**Stored data entries:**

-*-

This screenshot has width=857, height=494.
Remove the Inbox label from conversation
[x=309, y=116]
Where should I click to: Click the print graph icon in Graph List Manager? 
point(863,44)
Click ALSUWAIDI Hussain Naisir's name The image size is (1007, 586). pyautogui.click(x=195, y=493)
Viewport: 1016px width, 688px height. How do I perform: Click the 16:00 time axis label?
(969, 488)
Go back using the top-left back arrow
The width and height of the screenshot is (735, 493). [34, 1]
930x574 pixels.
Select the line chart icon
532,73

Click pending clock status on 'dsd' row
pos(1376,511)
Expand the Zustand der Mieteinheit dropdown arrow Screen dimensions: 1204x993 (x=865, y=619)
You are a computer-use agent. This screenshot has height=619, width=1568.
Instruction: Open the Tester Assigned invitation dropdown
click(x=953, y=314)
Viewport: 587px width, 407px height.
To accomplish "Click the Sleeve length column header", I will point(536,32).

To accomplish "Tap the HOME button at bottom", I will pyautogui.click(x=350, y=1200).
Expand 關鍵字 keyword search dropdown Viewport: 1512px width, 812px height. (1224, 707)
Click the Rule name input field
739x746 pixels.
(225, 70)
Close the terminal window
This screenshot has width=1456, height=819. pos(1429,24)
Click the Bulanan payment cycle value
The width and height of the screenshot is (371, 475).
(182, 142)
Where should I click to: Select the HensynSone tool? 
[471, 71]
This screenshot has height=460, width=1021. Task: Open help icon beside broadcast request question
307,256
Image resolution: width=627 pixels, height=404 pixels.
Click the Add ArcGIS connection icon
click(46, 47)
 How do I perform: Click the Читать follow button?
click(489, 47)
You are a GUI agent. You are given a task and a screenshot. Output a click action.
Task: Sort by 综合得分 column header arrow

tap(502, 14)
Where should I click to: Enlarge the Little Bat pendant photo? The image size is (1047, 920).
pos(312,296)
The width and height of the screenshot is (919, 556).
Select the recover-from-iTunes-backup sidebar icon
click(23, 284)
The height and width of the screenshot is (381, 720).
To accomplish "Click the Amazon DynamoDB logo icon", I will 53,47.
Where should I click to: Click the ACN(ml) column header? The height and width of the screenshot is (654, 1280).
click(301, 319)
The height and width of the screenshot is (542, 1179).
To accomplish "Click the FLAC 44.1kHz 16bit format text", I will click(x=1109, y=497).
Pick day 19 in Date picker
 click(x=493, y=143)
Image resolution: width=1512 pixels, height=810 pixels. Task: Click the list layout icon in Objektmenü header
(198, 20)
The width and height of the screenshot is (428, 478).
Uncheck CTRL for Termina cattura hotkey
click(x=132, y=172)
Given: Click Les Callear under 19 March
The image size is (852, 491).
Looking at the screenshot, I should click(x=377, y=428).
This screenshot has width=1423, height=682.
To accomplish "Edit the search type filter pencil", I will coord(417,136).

-*-

**The problem:**
Filter the records above for the string "accomplish" and copy each matching line.

**Your solution:**
To accomplish "Click the Sleeve length column header", I will point(536,32).
To accomplish "Tap the HOME button at bottom", I will pyautogui.click(x=350, y=1200).
To accomplish "Click the Amazon DynamoDB logo icon", I will 53,47.
To accomplish "Click the FLAC 44.1kHz 16bit format text", I will click(x=1109, y=497).
To accomplish "Edit the search type filter pencil", I will coord(417,136).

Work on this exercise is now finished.